Suddenly, he lowered his eyes and fastened them on the pot. He frowned deeply and tipped his hat low, shading his face. Nonchalantly as he could, he got up and went into the tent.

When Ennis got back he looked for Jack then came in too. Jack pulled him down, hand over Ennis’s mouth. Ennis shook him off. ‘Quit actin’ like a damn-fool girl, Jack.’

‘They were kissin’, Ennis! I swear to God, Martin bent down and kissed him, an’ I’m sayin’ tongues, if you get my meaning.’

‘Maybe it were wishful thinking on your part, friend.’

Jack didn’t dignify this with a reply. He flung himself down and folded his arms under his head. ‘I never thought to see it.’

Ennis glanced at him and wanted to say something about it being unnatural but as he was considering doing the exact same thing himself, he realised he was on shaky ground. ‘Ain’t right.’ Was all he allowed.

Jack raised an eyebrow. ‘Don’t know about that. Sure made me….’ He pulled Ennis down and showed him exactly how it made him.

* * * * * * *

Supper was a surprisingly relaxed affair. When Martin sat down, he swung his leg around Toby’s back and sat behind him. ‘Does anyone around here mind?’

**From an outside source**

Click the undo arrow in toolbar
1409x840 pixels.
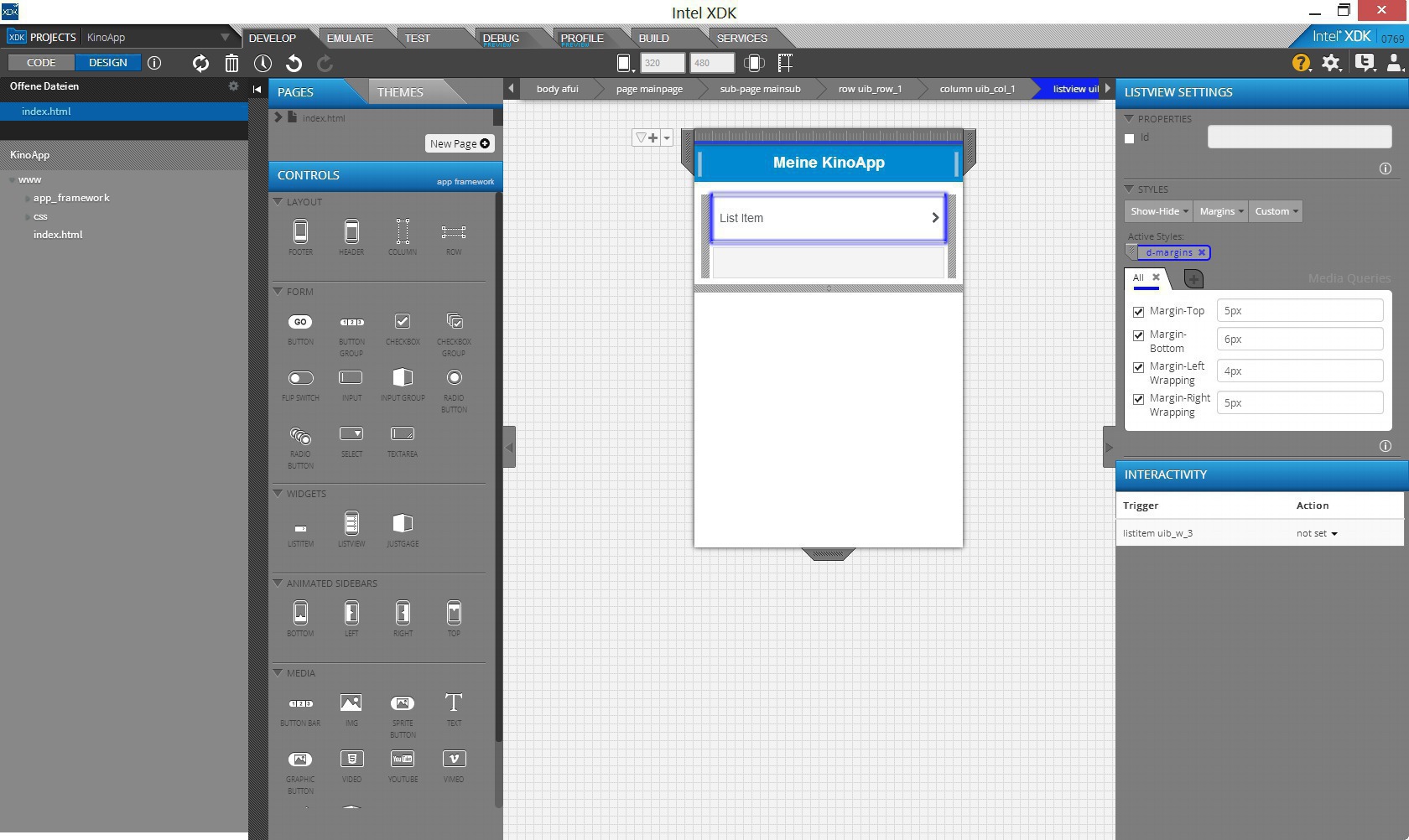click(x=294, y=63)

Toby obviously didn’t. Jack couldn’t have looked happier. Ennis was over with the horses, and by the time he’d thought of a way to say he did, it was too late. Three against one and the meal went off like they were old friends. They steered clear of one subject, however, mainly because Ennis’s face darkened every time the conversation strayed to personal matters.

Whisky bottles were produced. Jack was eyeing the newcomers with something akin to envy. He and Jack sat like that when they were on the mountain. Didn’t seem right to him that he had to sit by his lonesome. He glanced at Ennis and recoiled at the look that was shot back.

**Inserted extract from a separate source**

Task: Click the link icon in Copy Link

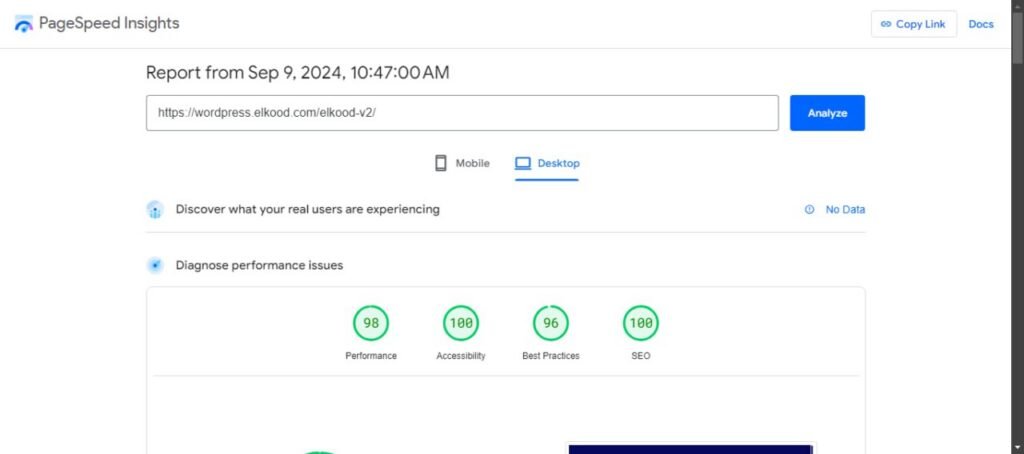Action: [885, 24]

Ennis stood up. ‘I’m turning in.’

No one else stirred. Jack refused to catch his eye, so he stomped off by himself.

Toby lifted his face to the firelight. ‘Your brother have a problem with us?’

Jack spluttered his drink, but it was Ennis’s place to say what was wrong, not his. ‘How long you two known each other?’

Martin laughed. ‘A lifetime. It’ll be six months tomorrow. Hence the trip.’

‘Six months?’

Toby nodded. ‘I know, hard to believe, isn’t it? Longest anyone we know has made it.’

Jack glanced at the tent. ‘Do you… live together?’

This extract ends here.